Description

Job Description: 

Position Overview: As a Lead Data Engineer, you will be a critical member of our data engineering team responsible for designing, building, and optimizing data pipelines and infrastructure. Your primary focus will be on leveraging your Java/python skills to create scalable and efficient data solutions, contributing to the accessibility and reliability of data for various business needs. 

Key Responsibilities: 

Strong documentation Skills: Coding: Proficiency in Java. 

Cluster Computing Frameworks: Proficiency in Spark and Spark SQL. 
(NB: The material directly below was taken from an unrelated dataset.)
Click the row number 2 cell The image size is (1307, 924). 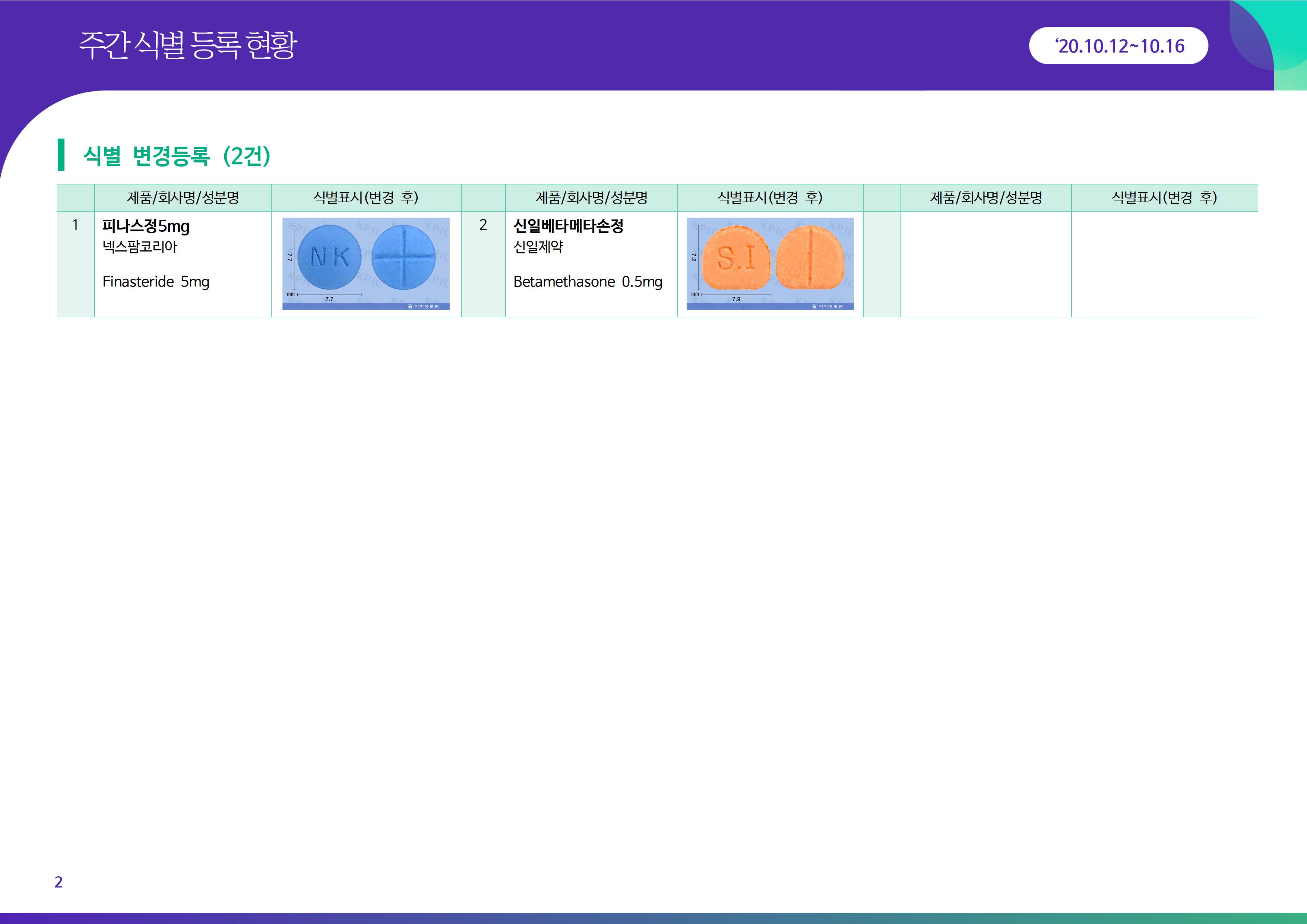[483, 225]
AWS data Services: proficiency in lake formation, glue ETL (OR) EMR, S3, Glue Catalog, Athena, Kinesis (OR) MSK, Airflow (OR) Lambda + Step functions + Event Bridge 

Data De/Serialization: Expertise in atlest 2 of the formats: Parquets, iceberg, AVRO JSON_LE 

DevOps: Linux Scripting, Jenkins, Git, CI/CD, Jira TDD 

AWS Data Security: Good Understanding of security concepts such as Lake formation, IAM, Service roles, Encryption, KMS Secrets management 

IAC: Terraform 

Qualifications: 

Minimum 9+ years of experience as a Data Engineer and Analyst on any cloud platforms.

Expertise in Terraform and other IaC based services is a must.

Strong understanding of cloud-based services and delivery models.

Hands-on experience with network configuration, Kubernetes, and container orchestration.

Familiarity with DevOps practices and CI/CD solutions.

Experience with Orchestration frameworks (Airflow) and Serverless/FaaS cloud services.

Education

Any Graduate